今となっては僕の考え過ぎとも言える、あの、過去の傷。
それでもあの時はあの思いが全てだった。
「彼らの会話を耳にして、母の僕への愛だと思っていた全てが、義務感から生まれたのだと……僕は思ってしまったんです」
悠季が黙って僕を抱きしめてくれた。包み込むように。僕の全てを受け入れてくれるように。

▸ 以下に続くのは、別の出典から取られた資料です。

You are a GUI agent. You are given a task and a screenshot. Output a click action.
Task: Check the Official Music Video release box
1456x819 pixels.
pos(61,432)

「僕はそっと別荘を抜け出しました。闇雲に走って走って……誰も知る人のいないところへ……。義務感なんてものを持たせてしまう僕という存在を消し去りたくもあった」
そこで見つけたのがここです。
そう締めくくってもう一度青い輝きを見渡した。
光の方向が変わり、薄暗い海に変わりつつあるそこは、夢の後と言った風情。
「初めて見た輝きはこうやって色あせて……。僕はぼんやりここに座っていました。真っ暗になるまで。どこをどうやって辿り着いたのか、伊沢が僕を見つけてくれました。眠っている僕を連れ帰ってくれたんです」
ぎゅっと悠季の腕に力がこもった。
「圭……もういい……。君の思い出……受け取ったから。もう……いわなくていい」
悠季が大きな瞳を潤ませて僕を見上げた。
「君が闇に飲まれなくてよかった。僕といてくれて……よかった……」
悠季の言葉に、パランと頭の奥でメロディーが響いた。
心からわき上がる音楽は、常に優しい。
君が、僕に思い起こさせる音楽だから。
「ねえ、君がいない間、僕がどうやって我慢してるか知ってる?」
急に悪戯っぽそうに微笑む彼は、アップテンポの明るい音を生み出す。
「どうやるんですか?」
3度の和音が8度に重なる。僕の低い声が通奏低音として混ざる。
「君の写真を僕のと重ねるんだ。それから君の唇にキス。君の音楽を思い出し、君の振りを思い出し、僕の音楽を重ねるんだよ」
「……キスは出来るだけ生がいいですね」
「あたりまえだろ」
だから今はキス。
音楽は後。
キスの後は……もう一度。
「……そろそろ宿へ戻りますか?」
肌寒さに身支度をしながら彼に問えば、悠季も生な僕を堪能したいのだと気恥ずかしげな流し目をくれて頷く。
熱い風呂にはいって、彼を別の涙でぬらしたい。
そのきらめく瞳に僕を映しながら。
「……真っ暗になったら、おっかなくて歩けなくなっちゃうしね」
「では、急ぎましょう」
青い輝きは時間が来れば消える魔法。
でも、僕の中の輝きは消えない。
ずっと、何時までも……消えないで欲しい。
そっとたぐり寄せた手のぬくもりに、口づけながら願をかけた。